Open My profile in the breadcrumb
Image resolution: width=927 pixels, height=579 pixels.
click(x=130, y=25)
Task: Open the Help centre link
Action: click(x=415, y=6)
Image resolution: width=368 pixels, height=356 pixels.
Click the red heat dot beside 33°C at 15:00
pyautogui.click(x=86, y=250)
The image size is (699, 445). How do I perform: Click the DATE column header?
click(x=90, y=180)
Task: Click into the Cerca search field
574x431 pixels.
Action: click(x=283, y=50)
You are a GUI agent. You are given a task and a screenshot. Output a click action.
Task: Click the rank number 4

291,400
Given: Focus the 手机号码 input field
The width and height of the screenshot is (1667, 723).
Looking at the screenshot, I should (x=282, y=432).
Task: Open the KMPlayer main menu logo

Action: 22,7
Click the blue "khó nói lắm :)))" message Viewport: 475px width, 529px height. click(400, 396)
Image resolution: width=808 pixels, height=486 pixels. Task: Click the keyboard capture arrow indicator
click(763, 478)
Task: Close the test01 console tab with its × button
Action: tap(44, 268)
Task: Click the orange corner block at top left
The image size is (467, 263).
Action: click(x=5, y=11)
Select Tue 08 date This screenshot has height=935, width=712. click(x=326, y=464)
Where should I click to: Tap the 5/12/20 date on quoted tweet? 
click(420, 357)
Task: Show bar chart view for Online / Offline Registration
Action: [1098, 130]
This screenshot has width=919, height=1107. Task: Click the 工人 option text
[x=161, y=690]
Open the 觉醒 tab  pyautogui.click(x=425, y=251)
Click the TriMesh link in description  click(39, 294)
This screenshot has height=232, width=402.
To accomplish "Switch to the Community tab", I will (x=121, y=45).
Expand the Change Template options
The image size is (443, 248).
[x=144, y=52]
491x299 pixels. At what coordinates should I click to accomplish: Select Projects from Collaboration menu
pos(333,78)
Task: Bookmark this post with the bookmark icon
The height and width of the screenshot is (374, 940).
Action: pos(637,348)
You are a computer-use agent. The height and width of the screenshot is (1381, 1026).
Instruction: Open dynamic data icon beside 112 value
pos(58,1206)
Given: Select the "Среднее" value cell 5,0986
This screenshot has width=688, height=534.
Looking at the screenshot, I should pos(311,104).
┄┄┄┄┄┄┄┄┄┄
Check each line of the listing for "agent". Show those that have it.

You are a GUI agent. You are given a task and a screenshot. Output a click action.
You are a computer-use agent. The height and width of the screenshot is (1381, 1026).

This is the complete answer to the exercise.